Patients must be off blood-thinning medications before and after this procedure. Often, the surgeon will biopsy the mass immediately before treating it. Once the mass is removed, it is sent to a pathologist to determine if it is cancer. Results for the pathology test usually take about one week. Patients typically spend one night in the hospital after this surgery, and are prescribed pain medicine and IV fluids. Most patients recover from this operation within two to three weeks. A post-op appointment with the surgeon is scheduled to ensure healing is taking place as it should.  

This surgery involves removing the diseased kidney and the entire kidney tube (ureter) that connects the tube to the bladder. This surgery is typically recommended for patients who have cancer or tumors of the urinary tract (kidney or ureter tube).

During this surgical procedure, patients are under complete anesthesia. Once the mass is removed, it is sent to a pathologist to determine if it is cancer. Results for the pathology test usually take about one week. Patients typically spend one or two nights in the hospital after this surgery, and are prescribed pain medicine and IV fluids. Many patients are sent home with a catheter to drain the bladder, which helps the bladder heal. Most patients recover from this operation within two to three weeks. A post-op appointment with the surgeon is scheduled to ensure healing is taking place as it should.  
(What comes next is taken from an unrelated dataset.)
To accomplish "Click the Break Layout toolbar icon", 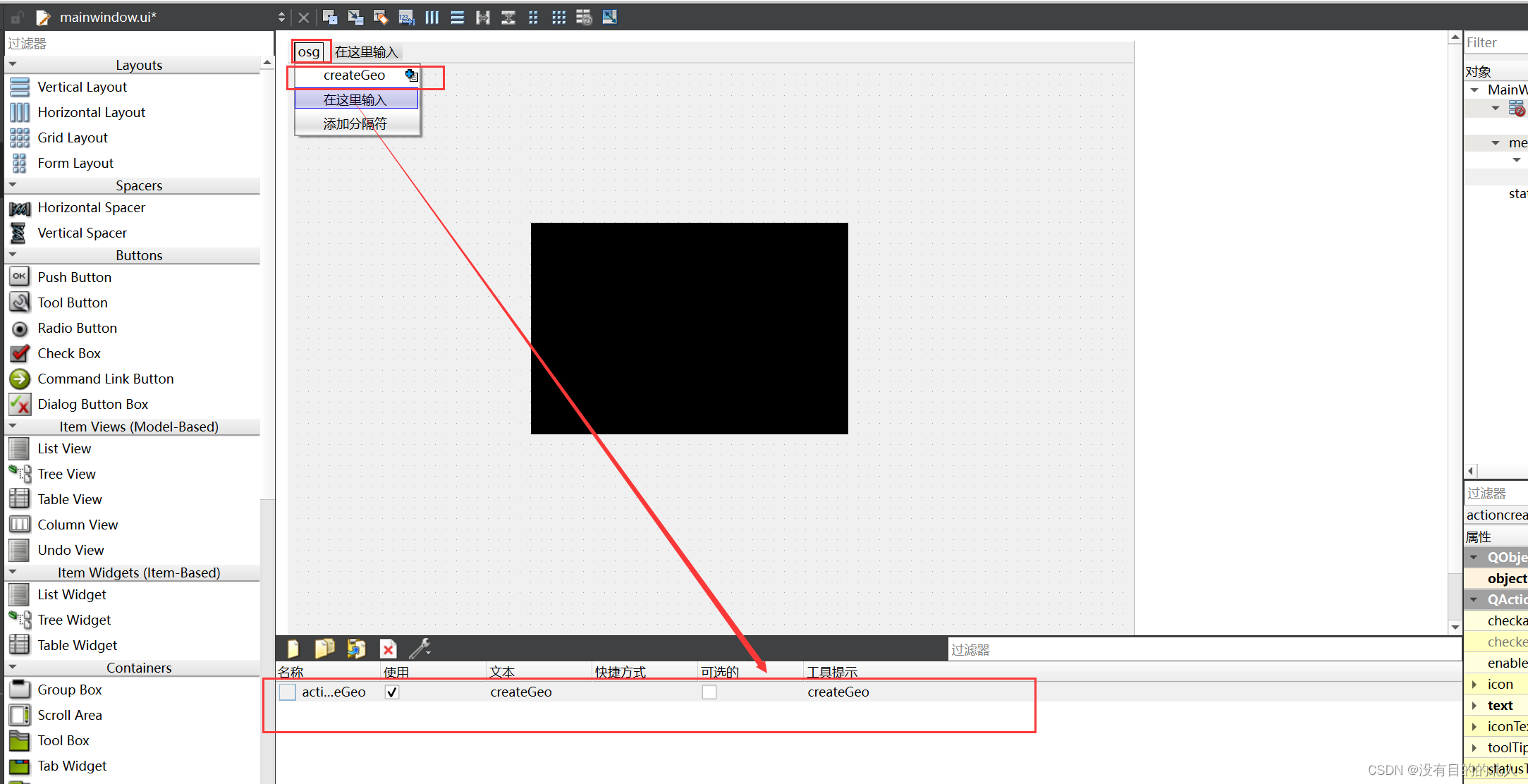I will click(x=584, y=17).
The advantage of this surgery over traditional open surgery is that the surgeon can see much better and the patients recover more quickly with less pain.

This minimally invasive surgery is done to remove a “simple” (Bosniak I) cyst that is either causing pain or blocking the flow of urine to the bladder. Patients must be off blood-thinning medications before and after this procedure. Patients are under complete anesthesia during the procedure, typically spend one night in the hospital after surgery, and are prescribed pain medicine and IV fluids. Most patients recover within two to three weeks. A post-op appointment with the surgeon is scheduled to ensure healing is taking place as it should.  

The advantage of this procedure over traditional open surgery is that the surgeon can see much better and the patients recover more quickly with less pain.